In 1922 Hills-Young obtained a post at the Kasr-el-Aini Hospital, Cairo. After two years she returned to the UK to look after her sick father and in 1925 she took up the position of matron at the Victoria Nursing Institution, Ripon. In 1928 she was awarded a Red Cross Scholarship from the League of Red Cross Societies (LRCS) to undertake a course in Hospital Administration at Bedford College, University of London and the College of Nursing, passing all the examinations with distinction. This made her eligible to be part of The Old Internationals' Association (Nursing). The LRCS’s Department of Nursing became known as the Nursing Division and then the Nursing Bureau. It was part of the General Medical Department and had a focus on disseminating information about child welfare, tuberculosis, communicable diseases, sanitation, and malaria. The LRCS programme evolved into an internationally recognised programme educating hundreds of nurses from around the world in the interwar years. Nurses who had completed this course called themselves 'Old Internationals'.

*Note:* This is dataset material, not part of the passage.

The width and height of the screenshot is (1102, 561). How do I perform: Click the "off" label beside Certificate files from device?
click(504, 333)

In December 1929 Hills-Young took up the position of matron at Wad Medani Hospital, a 200 bed hospital situated 100 miles south of Khartoum in Sudan. She went on to become Principal of the Midwifery Training School, taking over from Mabel Wolff in 1937. She became supervisor of the Sudan Nursing Service; she also organised the establishment of the Red Cross in the Sudan in 1931 and was vice president for 10 years. In 1941 Hills-Young, along with some of her staff, opened a Government Child Welfare Centre in Omdurman near the Midwives Training School.

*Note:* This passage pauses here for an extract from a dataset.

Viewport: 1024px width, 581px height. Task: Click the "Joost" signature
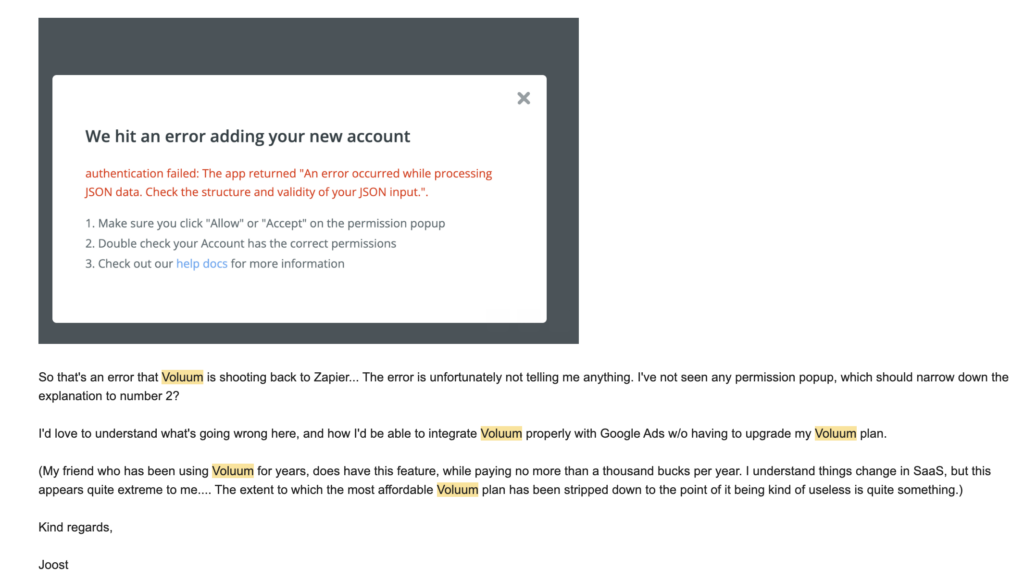[54, 565]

In 1944 Hills-Young spent the year escorting prisoners of war to and from Sweden. She was among the first nurses to go into Belsen concentration camp while organising the six British Red Cross Mobile Teams sent there. She stayed at Bergen Camp from the time of its initial relief until a British Army Hospital Unit took over. During 1945/48 while matron-in-chief of the British Red Cross Society Civilian Relief Commission in NW Europe she established and staffed several hospitals with Red Cross nurses.

She took on the role of Hon Secretary of the Old Internationals’ Association for 13 years, retiring in 1959.  The Old Internationals’ Association was later renamed the Florence Nightingale International Nurses’ Association and was set up for nurses from any country who had successfully completed the Bedford College course.

== Death ==
Hills-Young died on 29 May 1983, aged 88 years in Harpenden. She left £50,820 in her estate.

== Honours ==
1942 - Member of the British Empire (MBE)

Hills-Young was awarded the Africa Star. This was awarded to those who served in North Africa during World War II. To qualify, recipients had to serve for at least one day in an operational area between June 10, 1940 and May 12, 1943.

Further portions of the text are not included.